Microsoft "will need to enhance its offer if it wants to complete a deal," Miller wrote in a February 10 letter, one day before Yahoo formally rejected Microsoft's plan for the company.
Major Yahoo Investor Wants Microsoft To Raise Its Offer [uk.reuters.com]
Microsoft is in a bad position. You can not negotiate if you are not willing to walk away.
I really don't see how microsoft owning Yahoo will improve Yahoo or MSFT's ability to compete. They should know they are competing with a BRAND name which is difficult to overcome. Throwing money at things doesn't always beat out a brand name.
A sale to Microsoft still appears to the most likely scenario for Yahoo. Microsoft is likely to be willing to increase its offer. The company has said it is willing to "pursue all necessary steps" to consummate the deal, which could mean going directly to shareholders.
If Microsoft, in fact does not get this done, that’s not going to look very good. They have said from the beginning; surrender or we'll take you by force. You just can't say stuff like that if you don't mean it, because the next time around you’re a joke.
It's going to be very interesting, and it’s going to have a pretty profound impact on a lot of people, especially the ones that hang around here.
The founders don't have the significant enough number of shares to influence the decisions. They will come around the table by next month after exploring all the options.
From a Yahoo partner point of view I dont know how it will affect my revenue I make from working with Yahoo. I am not sure how they will merge ppc networks across both search engines.
From an advertiser point of view I am even more confused as the new Yahoo PPC centre is actually not too bad since they relaunched. But then again MSN ad centre is not particulary good from any point of view.
I cant see any positives yet...
Bigger usually doesn't make a company faster, and engineers working for MSN instead of Yahoo won't think any smarter or faster.
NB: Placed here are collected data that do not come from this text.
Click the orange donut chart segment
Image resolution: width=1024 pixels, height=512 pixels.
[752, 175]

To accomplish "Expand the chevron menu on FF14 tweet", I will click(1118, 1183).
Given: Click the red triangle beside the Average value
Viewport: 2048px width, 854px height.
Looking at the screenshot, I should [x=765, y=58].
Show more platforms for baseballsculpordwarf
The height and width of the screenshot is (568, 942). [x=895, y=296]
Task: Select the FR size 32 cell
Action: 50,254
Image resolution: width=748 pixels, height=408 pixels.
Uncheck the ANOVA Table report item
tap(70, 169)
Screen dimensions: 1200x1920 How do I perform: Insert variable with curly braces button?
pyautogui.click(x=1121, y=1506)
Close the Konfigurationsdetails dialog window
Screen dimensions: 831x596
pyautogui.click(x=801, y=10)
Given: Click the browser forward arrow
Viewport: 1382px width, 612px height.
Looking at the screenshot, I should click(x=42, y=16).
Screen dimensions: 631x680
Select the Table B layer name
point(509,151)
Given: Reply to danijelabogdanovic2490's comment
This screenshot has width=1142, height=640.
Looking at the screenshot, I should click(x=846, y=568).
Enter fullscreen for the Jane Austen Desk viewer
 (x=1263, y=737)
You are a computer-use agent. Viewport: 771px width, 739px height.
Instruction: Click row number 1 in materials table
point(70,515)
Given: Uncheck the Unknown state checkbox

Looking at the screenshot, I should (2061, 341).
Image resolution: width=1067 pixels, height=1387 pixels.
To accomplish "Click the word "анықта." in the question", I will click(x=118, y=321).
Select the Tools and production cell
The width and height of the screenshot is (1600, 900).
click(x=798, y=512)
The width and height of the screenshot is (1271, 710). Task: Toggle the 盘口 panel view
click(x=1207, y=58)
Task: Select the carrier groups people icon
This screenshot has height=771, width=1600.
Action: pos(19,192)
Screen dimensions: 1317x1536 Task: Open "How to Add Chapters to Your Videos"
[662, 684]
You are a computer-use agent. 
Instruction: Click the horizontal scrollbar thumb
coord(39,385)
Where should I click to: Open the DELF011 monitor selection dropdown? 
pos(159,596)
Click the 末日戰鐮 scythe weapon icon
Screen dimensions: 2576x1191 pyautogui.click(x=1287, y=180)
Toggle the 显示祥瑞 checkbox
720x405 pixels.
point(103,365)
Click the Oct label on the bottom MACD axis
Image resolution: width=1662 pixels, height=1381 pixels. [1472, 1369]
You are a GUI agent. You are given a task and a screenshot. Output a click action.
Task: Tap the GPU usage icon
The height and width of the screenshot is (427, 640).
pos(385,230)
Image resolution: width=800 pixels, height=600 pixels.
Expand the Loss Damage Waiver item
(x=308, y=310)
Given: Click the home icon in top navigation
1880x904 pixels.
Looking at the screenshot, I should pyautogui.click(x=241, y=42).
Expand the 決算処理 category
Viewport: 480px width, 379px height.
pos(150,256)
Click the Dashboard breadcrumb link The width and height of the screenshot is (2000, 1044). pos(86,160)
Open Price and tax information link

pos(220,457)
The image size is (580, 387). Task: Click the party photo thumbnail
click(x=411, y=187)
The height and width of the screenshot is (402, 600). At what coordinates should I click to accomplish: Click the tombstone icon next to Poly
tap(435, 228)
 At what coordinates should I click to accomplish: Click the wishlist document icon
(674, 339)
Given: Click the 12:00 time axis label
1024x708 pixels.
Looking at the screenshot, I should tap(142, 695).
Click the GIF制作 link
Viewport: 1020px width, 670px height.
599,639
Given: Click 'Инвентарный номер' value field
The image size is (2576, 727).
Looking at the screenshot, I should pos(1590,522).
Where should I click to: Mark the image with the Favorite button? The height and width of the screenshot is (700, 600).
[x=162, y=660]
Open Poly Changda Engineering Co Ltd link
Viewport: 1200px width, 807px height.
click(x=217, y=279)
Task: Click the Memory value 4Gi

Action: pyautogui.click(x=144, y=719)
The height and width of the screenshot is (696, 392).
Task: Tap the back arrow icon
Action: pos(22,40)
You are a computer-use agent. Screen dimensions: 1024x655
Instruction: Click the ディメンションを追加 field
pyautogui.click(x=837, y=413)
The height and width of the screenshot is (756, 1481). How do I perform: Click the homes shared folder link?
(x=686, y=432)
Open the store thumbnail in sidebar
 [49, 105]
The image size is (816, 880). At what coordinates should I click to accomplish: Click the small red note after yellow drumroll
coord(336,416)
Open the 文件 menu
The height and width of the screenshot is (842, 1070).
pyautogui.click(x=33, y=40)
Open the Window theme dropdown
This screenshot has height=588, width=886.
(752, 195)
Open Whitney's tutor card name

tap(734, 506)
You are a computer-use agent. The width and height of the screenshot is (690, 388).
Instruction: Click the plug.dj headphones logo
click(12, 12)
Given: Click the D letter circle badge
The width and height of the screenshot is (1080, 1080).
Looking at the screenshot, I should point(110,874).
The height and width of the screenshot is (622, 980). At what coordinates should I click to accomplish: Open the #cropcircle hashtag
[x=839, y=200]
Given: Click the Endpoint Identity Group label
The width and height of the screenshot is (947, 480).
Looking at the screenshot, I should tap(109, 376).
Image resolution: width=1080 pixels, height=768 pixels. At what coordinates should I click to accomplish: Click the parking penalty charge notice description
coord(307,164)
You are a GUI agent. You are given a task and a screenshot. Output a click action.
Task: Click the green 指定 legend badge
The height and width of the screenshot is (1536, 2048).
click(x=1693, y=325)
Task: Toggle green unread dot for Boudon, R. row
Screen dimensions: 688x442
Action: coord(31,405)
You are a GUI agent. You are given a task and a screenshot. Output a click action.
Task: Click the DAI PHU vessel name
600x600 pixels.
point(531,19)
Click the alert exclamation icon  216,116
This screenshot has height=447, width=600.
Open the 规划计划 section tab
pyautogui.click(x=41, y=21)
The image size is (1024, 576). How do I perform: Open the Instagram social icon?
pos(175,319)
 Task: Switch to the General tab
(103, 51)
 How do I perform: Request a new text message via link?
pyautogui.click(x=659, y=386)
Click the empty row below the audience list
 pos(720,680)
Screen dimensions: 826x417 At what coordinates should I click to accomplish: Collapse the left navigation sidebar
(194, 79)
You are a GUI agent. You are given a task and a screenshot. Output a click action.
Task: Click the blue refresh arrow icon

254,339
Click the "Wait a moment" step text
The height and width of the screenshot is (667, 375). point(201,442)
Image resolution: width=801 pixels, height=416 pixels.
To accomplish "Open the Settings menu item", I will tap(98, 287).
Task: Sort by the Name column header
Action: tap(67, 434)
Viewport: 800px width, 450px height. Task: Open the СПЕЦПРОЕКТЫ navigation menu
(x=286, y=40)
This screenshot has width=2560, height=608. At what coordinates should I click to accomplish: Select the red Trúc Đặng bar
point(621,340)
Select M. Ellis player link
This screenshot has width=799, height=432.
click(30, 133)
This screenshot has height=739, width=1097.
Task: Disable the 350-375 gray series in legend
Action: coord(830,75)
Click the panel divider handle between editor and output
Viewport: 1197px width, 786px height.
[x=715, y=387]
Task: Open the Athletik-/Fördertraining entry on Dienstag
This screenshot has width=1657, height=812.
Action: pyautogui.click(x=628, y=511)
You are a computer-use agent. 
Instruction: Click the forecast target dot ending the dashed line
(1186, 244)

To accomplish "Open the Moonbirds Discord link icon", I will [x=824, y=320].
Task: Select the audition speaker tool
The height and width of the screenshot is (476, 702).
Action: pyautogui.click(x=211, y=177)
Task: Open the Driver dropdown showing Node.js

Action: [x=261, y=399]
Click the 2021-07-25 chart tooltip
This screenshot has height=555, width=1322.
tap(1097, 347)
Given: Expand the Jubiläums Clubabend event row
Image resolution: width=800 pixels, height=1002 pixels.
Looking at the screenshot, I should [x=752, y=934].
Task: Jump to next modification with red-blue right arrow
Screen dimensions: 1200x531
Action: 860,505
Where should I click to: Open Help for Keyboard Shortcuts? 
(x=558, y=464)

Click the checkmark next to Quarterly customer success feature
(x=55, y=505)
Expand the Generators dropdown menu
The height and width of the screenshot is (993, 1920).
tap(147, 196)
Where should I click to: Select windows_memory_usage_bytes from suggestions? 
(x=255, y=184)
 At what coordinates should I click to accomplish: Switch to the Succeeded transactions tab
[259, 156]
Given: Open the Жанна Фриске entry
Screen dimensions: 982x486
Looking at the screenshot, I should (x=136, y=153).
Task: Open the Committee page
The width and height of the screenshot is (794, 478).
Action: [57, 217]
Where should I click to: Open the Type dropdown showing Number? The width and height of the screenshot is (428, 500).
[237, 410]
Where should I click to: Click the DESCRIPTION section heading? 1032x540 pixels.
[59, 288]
The problem isn't money; it's brilliant minds.
Yahoo was working on a new system, which had to be delayed, and never went far.
Its YPN for ads is still (!) in Beta and still limited to the US. It is also still notoriously unable to serve up relevant ads because its targetting is awful.
Google Adsense got out of Beta years ago (or was it ever in Beta?); its ads are very relevant; and it's been international for a long time.
These Yahoo failures are mostly engineering failures (which poor leaders have allowed, by not replacing the engineers).
MSN's ad network isn't very impressive, either.
So who is going to get Yahoo ads into relevancy? Who will get it out of Beta? And when will it go international?
MSN needs a Steve Jobs, who turned Apple around by ideas and vision, e.g., the ipod.
What big new thing has ever come out of MSN in the last ten years?
Online MSN is in the similar sitation compared to Google as Apple is relative to MSFT--a small fraction of the market.
Unless and until MSN can poach or find the next Steve Jobs, or some hot shot from Google, its plans leave little cause for optimism.